TO BE DONE ::
In the bank-failure transcript below, repeat the part from "Frank, I mean, just" to "know. Regardless, the...", switching "core processing" for "account servicing".

PASSAGE GIVEN ::
So what do you think? I mean, we're -- we now have seen 2 banks stepped in, fail, are closed...

Frank Bisignano

executive
#7

They got closed.

Darrin Peller

analyst
#8

Yes. And so when you think about...

Frank Bisignano

executive
#9

I'm not sure if some people are declaring they failed.

Darrin Peller

analyst
#10

All right. But either way, I mean, in terms of the ramifications on the system for your other customers, have you seen anything changing?

Frank Bisignano

executive
#11

I would say, like I said, large majority, super low -- whatever high 90% is, I don't know. It feels like that's even past supermajority. Their volumes on Monday in and out were exactly the same. Whatever names everybody here has on their list, their volumes were higher. Our client base, many of them see opportunity. opportunity to do more with clients in their regional jurisdiction.

Darrin Peller

analyst
#12

Frank, I mean, just maybe speaking more specifically to Fiserv then. I mean, you guys -- I think you do core processing for SVB, for Signature. Again, we've estimated it at probably less than 0.5% of your revenues. But it's probably not that material. Maybe you can put more color, I don't know. Regardless, the...

Frank Bisignano

executive
#13

We do SVB DINB is our client, right? There was SVB, and now they're Santa Clara.

Darrin Peller

analyst
#14

Yes. You're still helping them out, in other words.

Frank Bisignano

executive
#15

Well, no, we -- the way this kind of works, and maybe it's useful to talk about it because like, if you're old like me, you've been doing this stuff for a long time. I used to do it as a banker. Now I have the benefit of serving thousands of banks across America. They will all have a different flavor, but the FDIC steps in, and they come and run the bank. And we talk to them and they say, "Hey, continue doing everything you're doing." You should...

DATA SEGMENT ::
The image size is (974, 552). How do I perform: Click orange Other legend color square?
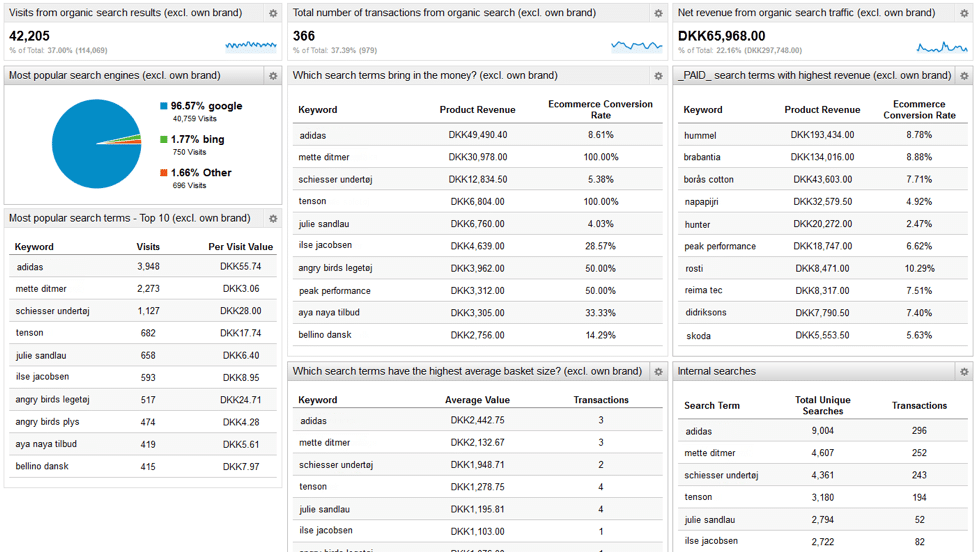[x=164, y=173]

RESULT FOR THIS TASK ::
Frank, I mean, just maybe speaking more specifically to Fiserv then. I mean, you guys -- I think you do account servicing for SVB, for Signature. Again, we've estimated it at probably less than 0.5% of your revenues. But it's probably not that material. Maybe you can put more color, I don't know. Regardless, the...